Театр? Крайне сомнительно. Разве свет, настолько фальшивый, пригоден для тебя? Или дело именно в балете, в танце как таковом, в сущности, таком же внеморальном, как твоя живопись, зависимом лишь от музыки? Как бы то ни было, я должен был тебя увидеть.
Я пришел смотреть на тебя. Наяву, как у нас с тобой повелось.
Театр не мог мне понравиться. Я впервые за долгие годы снова оказался в толпе живых; они излучали странное напряжение, не театральное: маленькую злость и радость, может, злорадство, любопытство, смесь раздражения и гордости.
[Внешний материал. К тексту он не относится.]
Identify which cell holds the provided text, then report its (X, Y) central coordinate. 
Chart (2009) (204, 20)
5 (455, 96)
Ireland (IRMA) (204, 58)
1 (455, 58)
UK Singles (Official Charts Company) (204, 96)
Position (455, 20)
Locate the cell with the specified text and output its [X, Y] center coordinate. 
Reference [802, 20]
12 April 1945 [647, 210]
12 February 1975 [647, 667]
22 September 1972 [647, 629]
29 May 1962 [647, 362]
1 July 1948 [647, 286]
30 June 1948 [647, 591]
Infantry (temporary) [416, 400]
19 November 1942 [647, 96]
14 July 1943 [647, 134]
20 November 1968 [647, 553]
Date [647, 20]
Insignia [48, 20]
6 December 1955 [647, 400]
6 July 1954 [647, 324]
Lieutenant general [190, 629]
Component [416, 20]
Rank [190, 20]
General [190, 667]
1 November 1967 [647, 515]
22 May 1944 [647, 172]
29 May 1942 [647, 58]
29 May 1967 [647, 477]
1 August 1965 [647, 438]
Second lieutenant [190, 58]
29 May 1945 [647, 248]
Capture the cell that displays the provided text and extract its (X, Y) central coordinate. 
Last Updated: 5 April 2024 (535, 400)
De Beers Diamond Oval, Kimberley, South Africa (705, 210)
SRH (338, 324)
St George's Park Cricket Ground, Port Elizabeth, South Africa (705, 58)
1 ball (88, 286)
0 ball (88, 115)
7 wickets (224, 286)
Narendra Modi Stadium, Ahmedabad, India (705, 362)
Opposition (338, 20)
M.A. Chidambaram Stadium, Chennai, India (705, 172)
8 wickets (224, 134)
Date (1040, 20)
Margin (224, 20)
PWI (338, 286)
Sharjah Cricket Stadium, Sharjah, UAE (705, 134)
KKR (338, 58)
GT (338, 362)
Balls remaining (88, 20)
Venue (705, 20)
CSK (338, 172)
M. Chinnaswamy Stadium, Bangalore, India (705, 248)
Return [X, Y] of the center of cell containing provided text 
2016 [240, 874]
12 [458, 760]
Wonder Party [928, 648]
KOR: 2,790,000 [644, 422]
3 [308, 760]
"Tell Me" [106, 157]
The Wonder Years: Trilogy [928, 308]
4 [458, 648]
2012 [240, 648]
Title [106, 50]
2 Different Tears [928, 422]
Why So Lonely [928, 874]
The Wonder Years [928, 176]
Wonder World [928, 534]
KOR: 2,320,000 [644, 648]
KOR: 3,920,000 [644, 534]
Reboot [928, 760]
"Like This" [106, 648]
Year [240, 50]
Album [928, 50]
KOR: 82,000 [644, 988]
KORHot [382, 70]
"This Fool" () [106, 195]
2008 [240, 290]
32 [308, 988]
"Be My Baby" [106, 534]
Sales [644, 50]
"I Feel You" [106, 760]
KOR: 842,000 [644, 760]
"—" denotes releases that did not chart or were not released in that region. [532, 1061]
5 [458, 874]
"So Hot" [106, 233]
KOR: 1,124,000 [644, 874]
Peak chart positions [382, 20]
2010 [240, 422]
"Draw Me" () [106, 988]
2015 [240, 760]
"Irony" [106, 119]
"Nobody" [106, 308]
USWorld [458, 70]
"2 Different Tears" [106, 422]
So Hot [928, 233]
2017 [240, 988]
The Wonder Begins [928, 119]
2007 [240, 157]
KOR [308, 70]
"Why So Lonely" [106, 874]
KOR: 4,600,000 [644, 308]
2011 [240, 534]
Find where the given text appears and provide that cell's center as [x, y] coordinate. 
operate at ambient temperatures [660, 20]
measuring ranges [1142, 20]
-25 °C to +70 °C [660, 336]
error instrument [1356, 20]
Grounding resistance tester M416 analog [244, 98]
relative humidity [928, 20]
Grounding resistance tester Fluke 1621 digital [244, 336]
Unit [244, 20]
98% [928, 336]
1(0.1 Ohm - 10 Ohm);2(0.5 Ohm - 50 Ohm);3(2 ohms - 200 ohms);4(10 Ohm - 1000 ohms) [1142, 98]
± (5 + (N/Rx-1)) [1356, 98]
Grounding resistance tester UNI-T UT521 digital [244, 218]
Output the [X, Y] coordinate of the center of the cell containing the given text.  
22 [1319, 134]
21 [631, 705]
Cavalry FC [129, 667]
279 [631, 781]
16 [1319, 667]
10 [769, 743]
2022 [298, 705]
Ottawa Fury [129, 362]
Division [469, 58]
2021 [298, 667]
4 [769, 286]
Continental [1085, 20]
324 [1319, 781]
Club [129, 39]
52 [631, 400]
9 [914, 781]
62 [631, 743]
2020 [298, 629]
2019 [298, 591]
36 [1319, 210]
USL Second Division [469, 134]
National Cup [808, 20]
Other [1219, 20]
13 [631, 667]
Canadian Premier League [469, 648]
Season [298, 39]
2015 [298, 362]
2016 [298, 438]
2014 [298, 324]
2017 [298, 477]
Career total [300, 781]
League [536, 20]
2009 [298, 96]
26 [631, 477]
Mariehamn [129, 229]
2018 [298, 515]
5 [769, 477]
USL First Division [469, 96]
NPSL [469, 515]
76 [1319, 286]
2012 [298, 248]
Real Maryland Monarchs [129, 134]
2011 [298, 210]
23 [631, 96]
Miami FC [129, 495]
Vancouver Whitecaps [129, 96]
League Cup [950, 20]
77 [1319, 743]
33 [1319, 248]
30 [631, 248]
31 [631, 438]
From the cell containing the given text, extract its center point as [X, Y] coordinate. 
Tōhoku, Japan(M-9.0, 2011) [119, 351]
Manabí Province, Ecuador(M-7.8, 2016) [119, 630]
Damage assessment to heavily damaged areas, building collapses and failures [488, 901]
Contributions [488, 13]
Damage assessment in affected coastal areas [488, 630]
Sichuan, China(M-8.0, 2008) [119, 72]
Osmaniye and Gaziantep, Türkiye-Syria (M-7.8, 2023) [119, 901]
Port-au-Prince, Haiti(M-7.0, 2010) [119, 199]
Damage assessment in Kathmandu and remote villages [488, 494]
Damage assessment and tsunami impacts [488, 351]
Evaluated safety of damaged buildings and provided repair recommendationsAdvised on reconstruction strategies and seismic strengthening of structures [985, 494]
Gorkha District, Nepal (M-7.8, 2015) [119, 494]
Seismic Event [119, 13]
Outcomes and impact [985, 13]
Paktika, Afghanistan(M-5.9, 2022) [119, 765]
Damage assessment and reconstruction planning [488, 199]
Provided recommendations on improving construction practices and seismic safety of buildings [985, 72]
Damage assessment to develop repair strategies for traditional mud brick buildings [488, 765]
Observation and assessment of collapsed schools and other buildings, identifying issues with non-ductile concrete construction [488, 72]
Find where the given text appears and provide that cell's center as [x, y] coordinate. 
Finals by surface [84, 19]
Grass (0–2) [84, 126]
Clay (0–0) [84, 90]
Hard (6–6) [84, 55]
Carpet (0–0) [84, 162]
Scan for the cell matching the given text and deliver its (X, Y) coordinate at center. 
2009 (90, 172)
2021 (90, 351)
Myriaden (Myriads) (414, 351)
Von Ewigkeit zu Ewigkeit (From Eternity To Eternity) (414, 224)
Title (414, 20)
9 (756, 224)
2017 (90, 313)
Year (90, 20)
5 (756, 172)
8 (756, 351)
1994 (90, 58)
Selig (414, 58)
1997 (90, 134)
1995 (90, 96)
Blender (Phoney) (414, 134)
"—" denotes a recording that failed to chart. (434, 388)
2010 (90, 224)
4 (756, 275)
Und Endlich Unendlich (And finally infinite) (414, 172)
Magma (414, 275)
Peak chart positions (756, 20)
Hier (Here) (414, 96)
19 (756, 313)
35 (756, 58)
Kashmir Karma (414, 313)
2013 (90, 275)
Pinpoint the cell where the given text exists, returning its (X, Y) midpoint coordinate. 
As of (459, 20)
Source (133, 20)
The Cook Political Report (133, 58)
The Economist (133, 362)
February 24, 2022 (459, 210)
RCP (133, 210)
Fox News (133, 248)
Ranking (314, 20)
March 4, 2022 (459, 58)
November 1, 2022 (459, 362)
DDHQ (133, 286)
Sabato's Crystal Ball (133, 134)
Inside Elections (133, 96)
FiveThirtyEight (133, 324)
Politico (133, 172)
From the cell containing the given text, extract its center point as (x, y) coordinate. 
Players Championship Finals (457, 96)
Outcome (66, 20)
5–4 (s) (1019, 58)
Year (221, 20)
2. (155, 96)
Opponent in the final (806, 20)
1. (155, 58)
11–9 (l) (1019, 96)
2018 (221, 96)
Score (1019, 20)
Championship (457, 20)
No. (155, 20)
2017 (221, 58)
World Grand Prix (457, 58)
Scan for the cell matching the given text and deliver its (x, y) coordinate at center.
Я впервые оказался на балетной премьере в обществе отнюдь не балетоманов. Мне не нравились они, а им не нравился балет.
Я услышал слова «упадочное искусство» и понял, что ты делаешь здесь.
Ты не мог рисовать без света и превратил в инструмент собственное тело. Смерть почти лишила тебя плоти; ты превратился в невесомого эльфа, живущего одной музыкой и движениями. Музыка текла сквозь тебя, ты растворялся в ней. Глядя на твой полет, на то, как сцена притягивает тебя, чтобы ты коснулся ее хоть кончиками пальцев, я понял ты уже великолепный, чтоб не сказать великий танцор.
И что ты снова раздражаешь живых.
Эти люди, окружающие меня, смотрели на балерин с обстоятельным плотским интересом, довольно сально смотрели. Но ты о, ты был подставка для танцовщиц. Тебе, мужчине, здесь, вроде бы, было совсем не место. Твое место было завод, война. Те, кто вообще обращал на тебя внимание, смотрели с брезгливым презрением. «Балерун». «Дрыгать ногами не мужское дело».
Еще глядя на тебя из театральной ложи, я почувствовал, что ты даже более хрупок, чем в прошлой жизни. Что теперь ты огонек свечи на ветру.